Apart from surgery, cancers are currently treated with very diverse approaches (chemotherapy, hormonal therapy, targeted therapies, radiotherapies..) How exactly these therapies yield clinical benefit in patients has been a matter of some controversies. Basic science is essential to understand the molecular and cellular bases for therapy response, in particular to optimize it. We are interested in the mechanistic basis of therapy response of acute myeloid leukemia (AML). In a specific form of AML, we previously unravelled (with ERC support) the molecular basis for therapy response. We demonstrated that PML plays a key role in therapy response. Physiologically, PML behaves as an oxidative stress sensor and contributes to redox homeostasis. PML organizes nuclear bodies (NBs), domains that recruit multiple client proteins and may facilitate their post-translational modifications (PTM), particularly conjugation of SUMOs. This controls multiple downstream pathways such as P53, but also RB, HIF1A or interferon (IFN). In APL, NB-disruption blunts P53-driven senescence, contributing to oncogenesis and therapy resistance. PML expression and/or NB-formation are also lost upon many viral infections or during cancer development.
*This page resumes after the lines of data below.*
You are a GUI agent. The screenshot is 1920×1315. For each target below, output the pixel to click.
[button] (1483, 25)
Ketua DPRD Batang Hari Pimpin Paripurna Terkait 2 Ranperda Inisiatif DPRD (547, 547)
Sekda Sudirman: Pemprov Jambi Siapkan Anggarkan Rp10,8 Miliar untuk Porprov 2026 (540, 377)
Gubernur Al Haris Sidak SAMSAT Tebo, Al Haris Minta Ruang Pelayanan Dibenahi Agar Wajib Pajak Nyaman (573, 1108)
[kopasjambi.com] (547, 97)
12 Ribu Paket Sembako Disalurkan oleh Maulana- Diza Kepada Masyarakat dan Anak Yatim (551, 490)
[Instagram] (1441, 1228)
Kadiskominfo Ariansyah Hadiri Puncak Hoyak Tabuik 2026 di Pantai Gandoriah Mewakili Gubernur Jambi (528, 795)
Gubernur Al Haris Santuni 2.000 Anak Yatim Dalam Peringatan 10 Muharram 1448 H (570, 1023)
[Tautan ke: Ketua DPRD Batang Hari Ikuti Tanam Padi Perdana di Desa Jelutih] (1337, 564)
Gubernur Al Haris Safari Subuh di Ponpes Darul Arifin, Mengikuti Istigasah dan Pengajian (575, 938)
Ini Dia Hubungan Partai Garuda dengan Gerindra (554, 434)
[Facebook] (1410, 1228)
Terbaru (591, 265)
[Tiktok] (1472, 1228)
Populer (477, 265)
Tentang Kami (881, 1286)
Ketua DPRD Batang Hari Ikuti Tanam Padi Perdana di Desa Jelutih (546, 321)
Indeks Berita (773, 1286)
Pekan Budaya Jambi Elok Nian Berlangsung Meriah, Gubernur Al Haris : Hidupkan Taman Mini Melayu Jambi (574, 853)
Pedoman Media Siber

We want to explore the possibility that PML plays a role in response to other therapies in other AMLs. Clearly, unravelling novel molecular mechanisms associated with therapy response will foster novel therapeutic approaches, notably drug combinations, that have immediate societal impact.
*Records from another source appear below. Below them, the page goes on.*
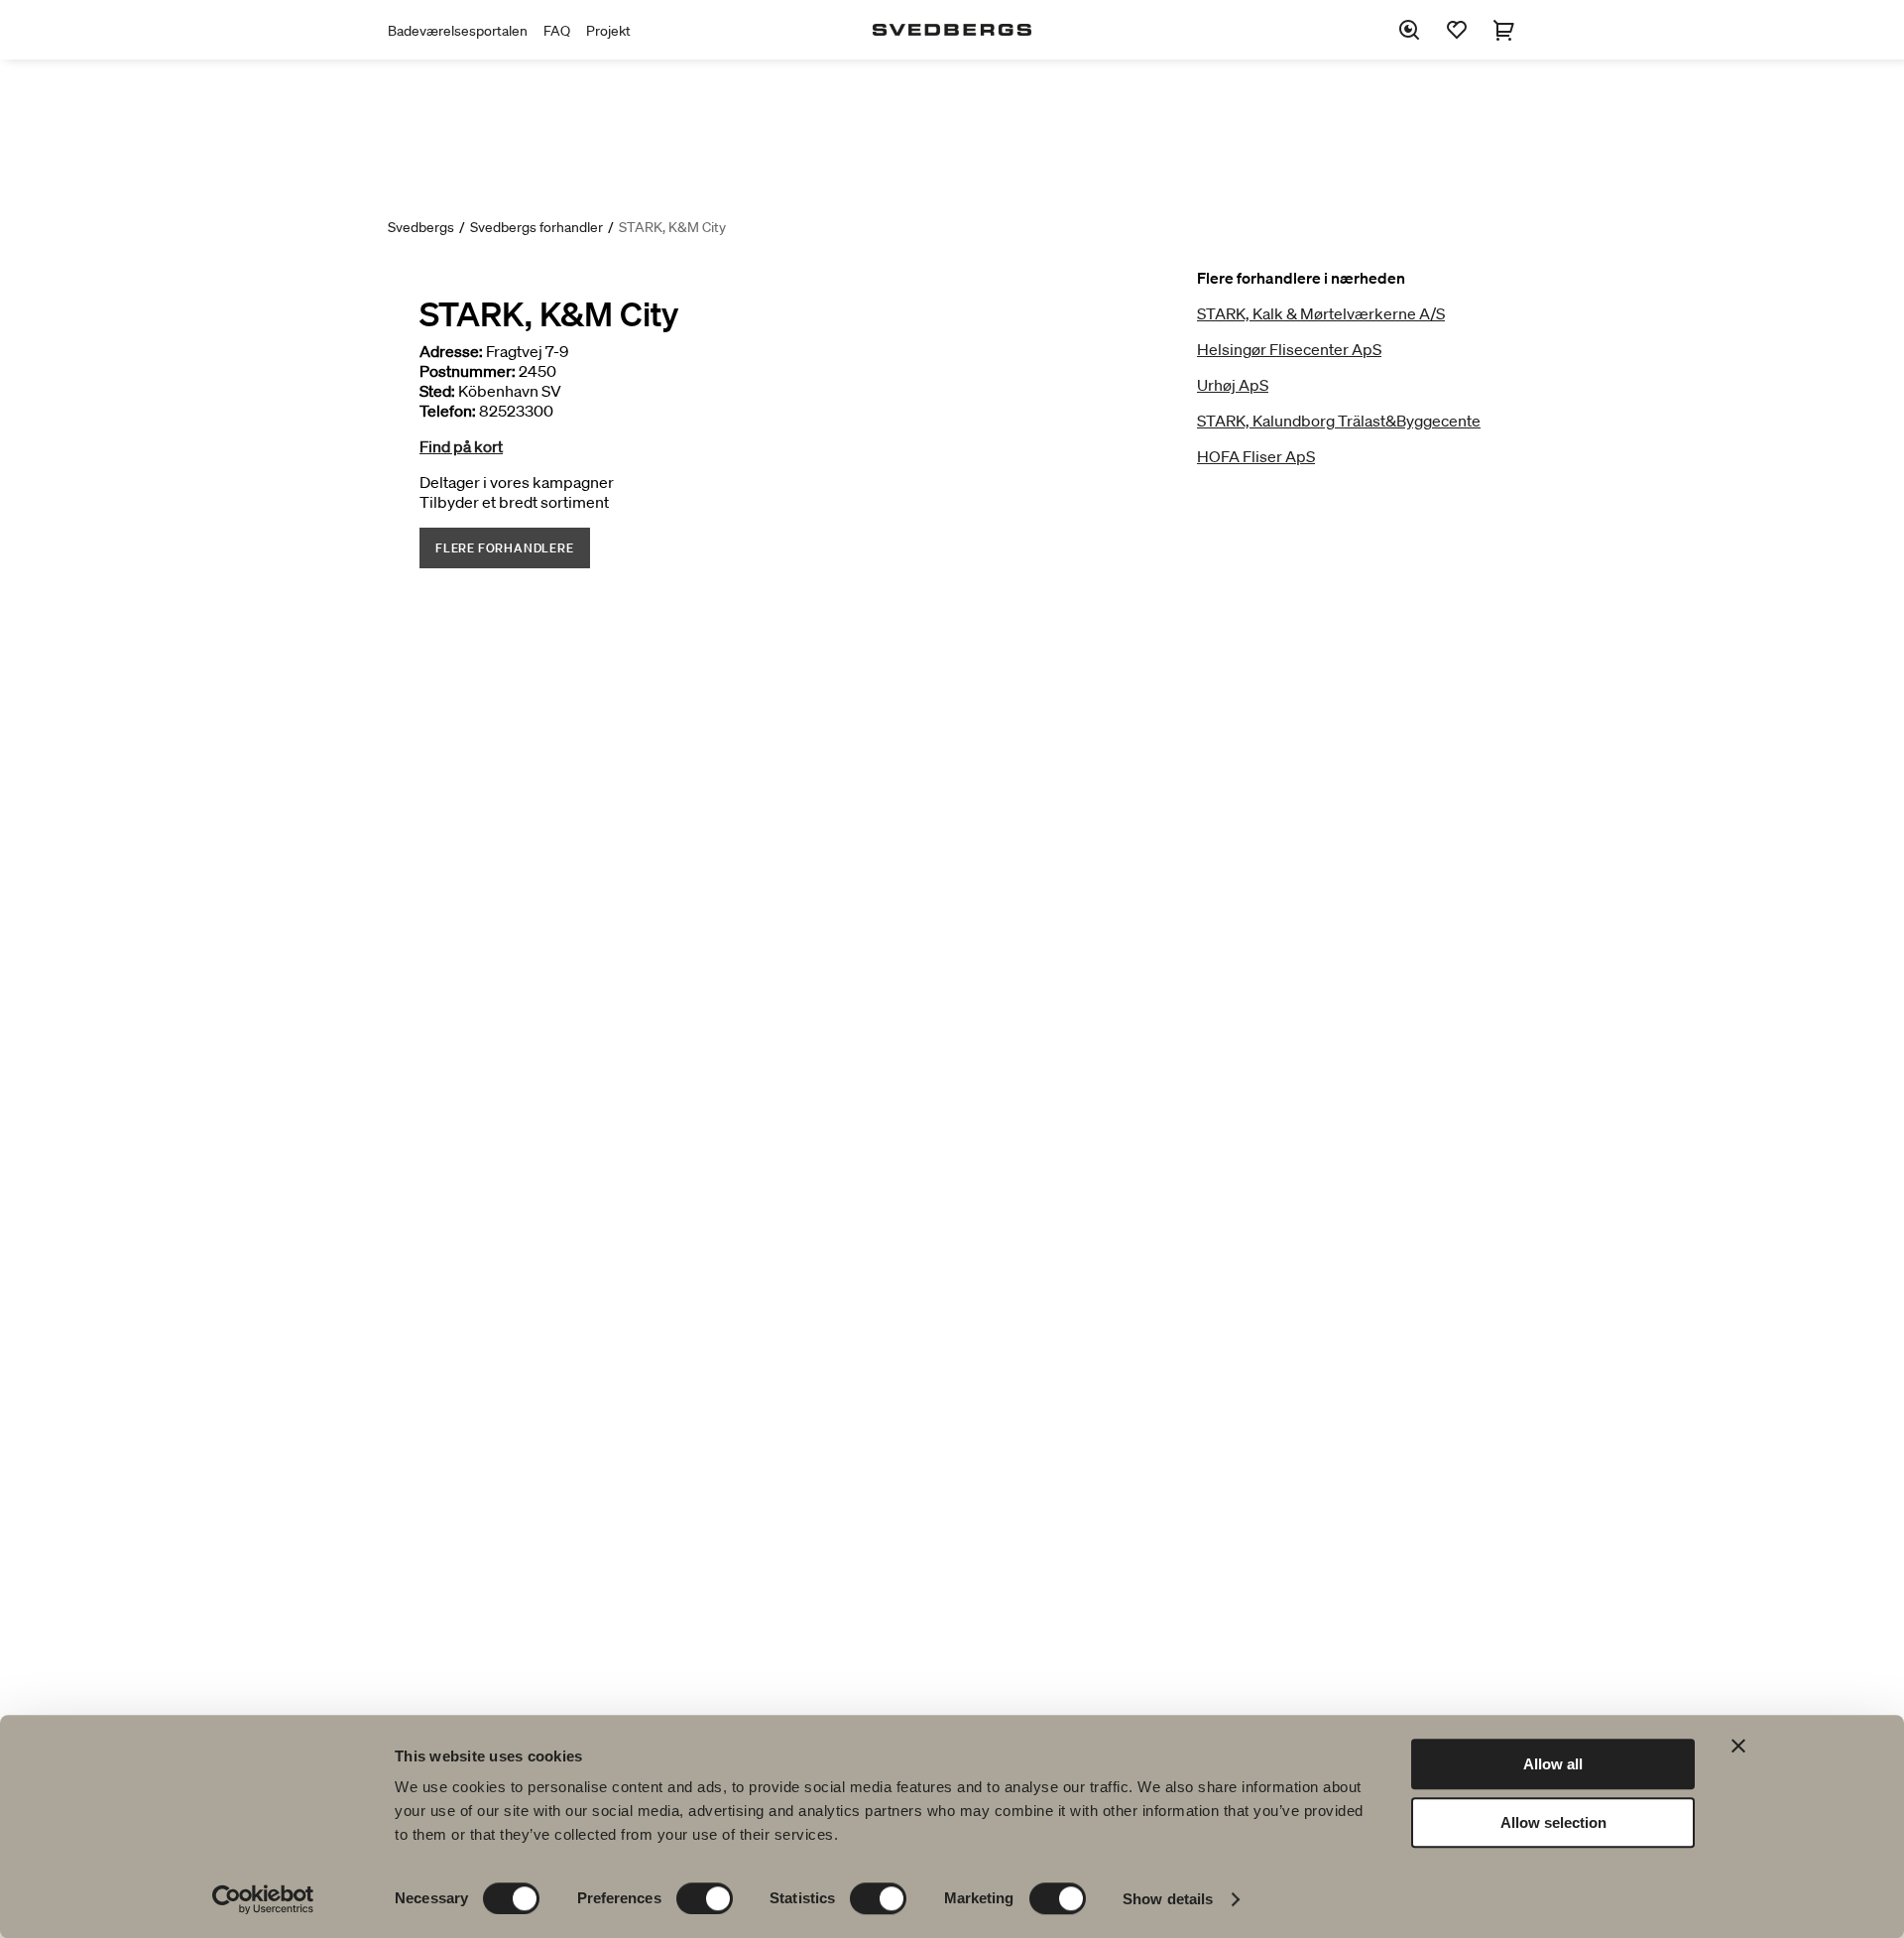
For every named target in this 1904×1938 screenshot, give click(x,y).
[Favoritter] (1457, 30)
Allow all (1553, 1764)
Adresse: (451, 351)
Our aim is to mechanistically dissect PML signaling in vivo and therapeutically restore it in malignancies where it is inactivated. We first propose a broad exploration of PML in mice to identify basal and stress-induced PML PTM and identify the repertoire of proteins sumoylated in a PML- dependent manner. We will generate a series of PML knock-in mutant mice and analyze their P53-regulated redox homeostasis. We will mechanistically explore PML-driven senescence in leukemia models where we have evidence for basal or therapy-responsive NB-modulation: acute myeloid leukemia expressing NPMc or IFN-sensitive JAK2-driven leukemias. We will screen chemical libraries for drugs modulating PML expression and/or NB biogenesis. Finally, we will integrate our findings to elaborate innovative therapeutic strategies based on restoration of the PML/P53 checkpoint in leukemia with unmet medical needs

Overall, the project ran well, with excellent support from INSERM. During the first half of this project, despite COVID, a significant number of goals have been met, while most others are in progress. Knock-in alleles of PML targeting critical residues of its functional domains were obtained in mice. Their exploration in response to a broad variety of oxidative stress is ongoing. They are also being used to generate a variety of AML models, so as to decipher their role in therapy response (figure below). The role of PML in controlling stress-induced SUMO2 conjugation was demonstrated in a variety of in vivo or ex vivo settings. Interestingly, PML-dependent, stress-induced SUMO2 conjugation is often followed by proteasome mediated degradation. Proteomic studies identified a number of novel SUMO protein targets regulated by PML and oxidative stress. These proteins, several of which are implicated in transcriptional repression, are key candidates for mediating downstream PML effects in therapy response. We then demonstrated direct implication of PML in pathogenesis and/or therapy response of other AML, fulfilling one of the main goals of this project. We found that NPM1c, an oncoprotein implicated in up to 30% of AMLs, binds PML, impedes NB formation and mitochondria fitness. Actinomycin D directly targets mitochondria to yield reactive oxygen species (ROS) that restore PML NBs, then driving senescence and therapy response. In Jak2-driven myeloproliferative neoplasms (MPN), interferon therapy is greatly potentiated by combination with arsenic. Moreover, this enhanced activity requires PML presence. These two published studies have immediate clinical impact, as they provide a basis for therapeutic trials assessing the efficacy of ActD+Venetoclax associations in AML patients. They also make a strong case for combined IFN/ATO trials in MPN. Mechanistically, they provide an unexpected parallel with APL therapy, stressing the importance of PML in pathogenesis and therapy response of very different types of AMLs.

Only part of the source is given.